So what’s wrong with CREV systems? In my opinion, it’s a poor implementation due to the challenge/response requirement that the sender must take action to ensure the email gets through. Imagine a scenario: you’re at the airport, your flight is about to leave. You have to email a document to a client that you haven’t emailed before, and they require it by close of business that day. You hit send, you shut down your laptop and board for a 16 hours flight, only to get to the end and find the challenge response email. Your email has not been delivered, and the client will not get the document they required until the next business day.

With my implementation, you hit send, you shut down your laptop and board the plane. Your email reaches their server, and they pretend to be busy. Your email is resent automatically by your mail server 5 minutes later. The client gets the document 5 minutes after you sent it. All’s well.

Update

I thought I should explain more about why grey-listing works. In the example above, Bob’s mail server correctly retries to send the email to Alice after the 5 minute period. If Sam the spammer sends Bob (or Alice) an email, his mail server will likely ignore the request to resend in 5 minutes. All Sam wants to do is pump out as many emails as possible before his mail server is black-listed. As the email is never resent, it never gets delivered.
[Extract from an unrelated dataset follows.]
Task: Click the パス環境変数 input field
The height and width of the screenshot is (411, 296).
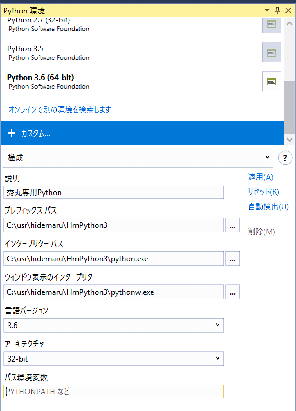Action: point(113,392)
And purely for interests sake, here are some other checks my mail servers perform after the grey-listing process before allowing email through:

  • Check the remote mail server communicates using the correct protocol,
  • Check the remote mail server is not black-listed,
  • Check the email address of the sender is valid,
  • This checks that the sender’s mail server will accept email to this address, not just that the address is correctly formed
  • Check the sender’s computer or gateway is not black-listed
  • Check email isn’t identified as spam using a bayesian spam filter

If these checks pass, the email gets delivered.